12. A method of treating an ischemic condition in a patient in need thereof comprising the steps consisting of i) restoring blood supply in the ischemic tissue, and preserving the vascular endothelial cell barrier integrity of said ischemic tissue by administering to said patient a therapeutically effective amount of an AREG polypeptide or ii) a polynucleotide encoding for an AREG polypeptide, where steps i) and ii) are performed sequentially or concomitantly.

13. The method according to any one of preceding claims wherein the AREG polypeptide comprises an amino acid sequence having at least 80% of identify with the amino acid sequence that ranges from the amino acid residue at position 142 to the amino acid residue at position 182 in SEQ ID NO: 1.

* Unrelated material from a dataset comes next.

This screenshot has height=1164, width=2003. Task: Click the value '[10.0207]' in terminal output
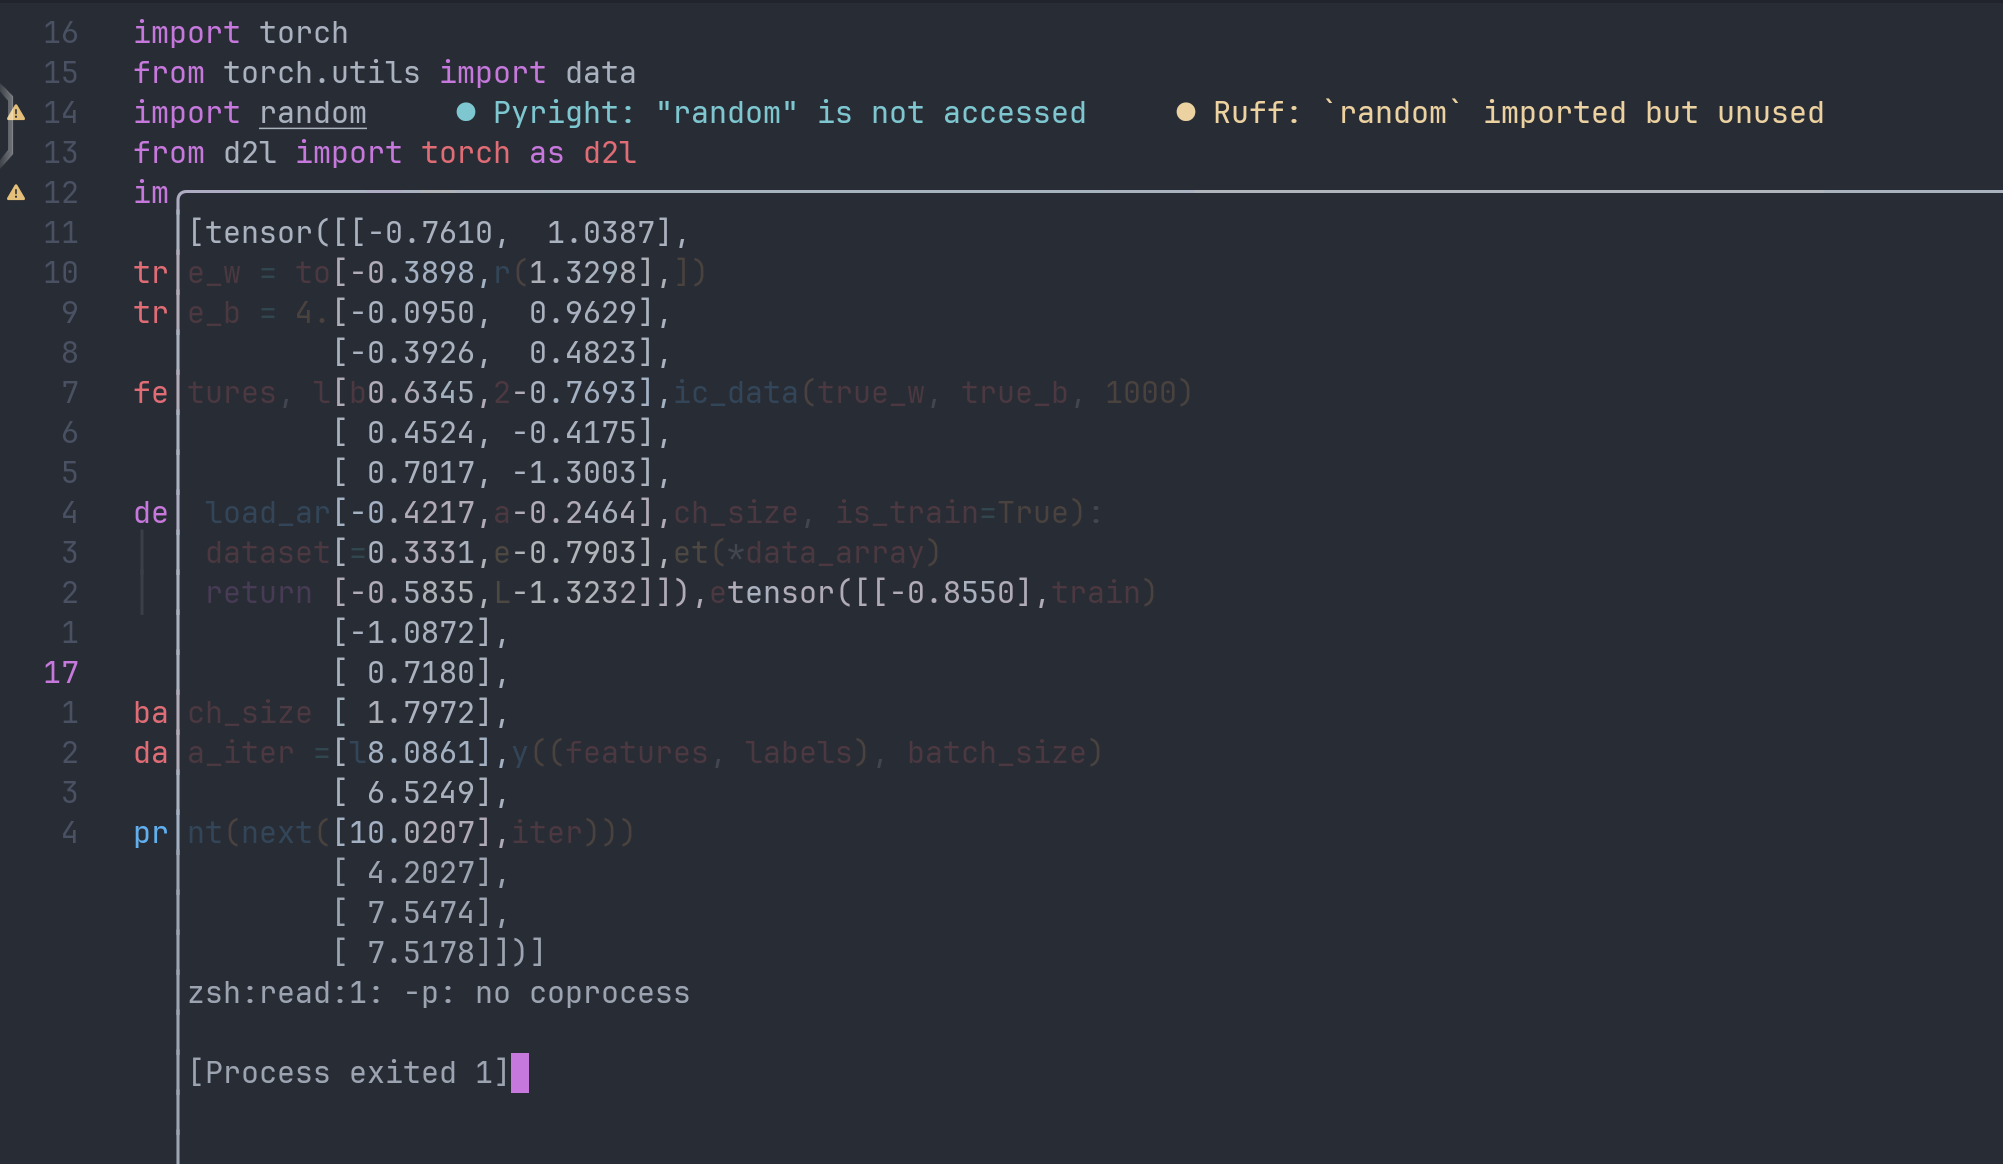point(412,833)
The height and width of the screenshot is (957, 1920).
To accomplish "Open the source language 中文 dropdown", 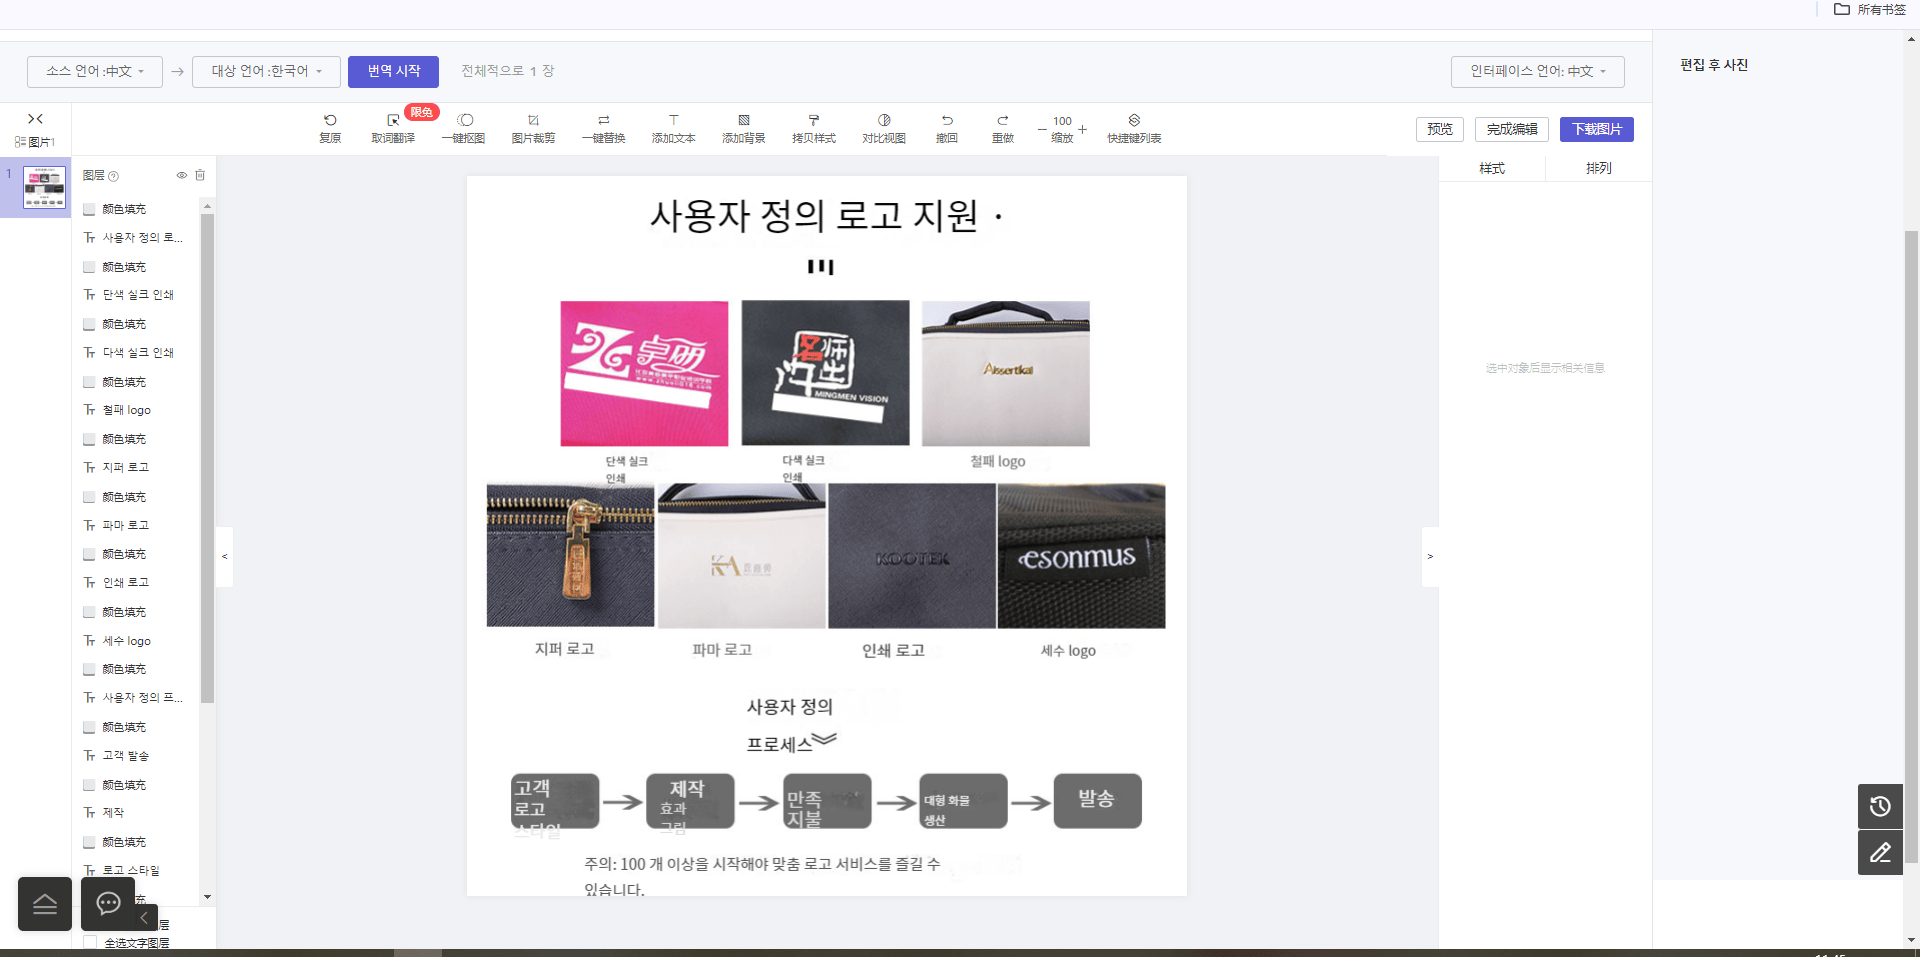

14. The method of claim 14 wherein the AREG polypeptide comprises the amino acid sequence that ranges from the amino acid residue at position 142 to the amino acid residue at position 182 in SEQ ID NO: 1 and may differ from said amino acid sequence by 1, 2, 3, 4, 5, 6, 7, 8, 9, 10, 11, 12, 13, 14 or 15 substitutions, deletions and/or insertions.

15. The method of claim 14 wherein the AREG polypeptide comprises or consists of an amino acid sequence having at least 80% of identity with the amino acid that ranges from the amino acid residue (S) at position 101 to amino acid residue (K) at position 198 in SEQ ID NO: 1.

16. The method of claim 14 wherein the AREG polypeptide is fully or partially glycosylated.

17. The method according to any one of claims 1 to 14 wherein the polynucleotide is a messenger RNA (mRNA).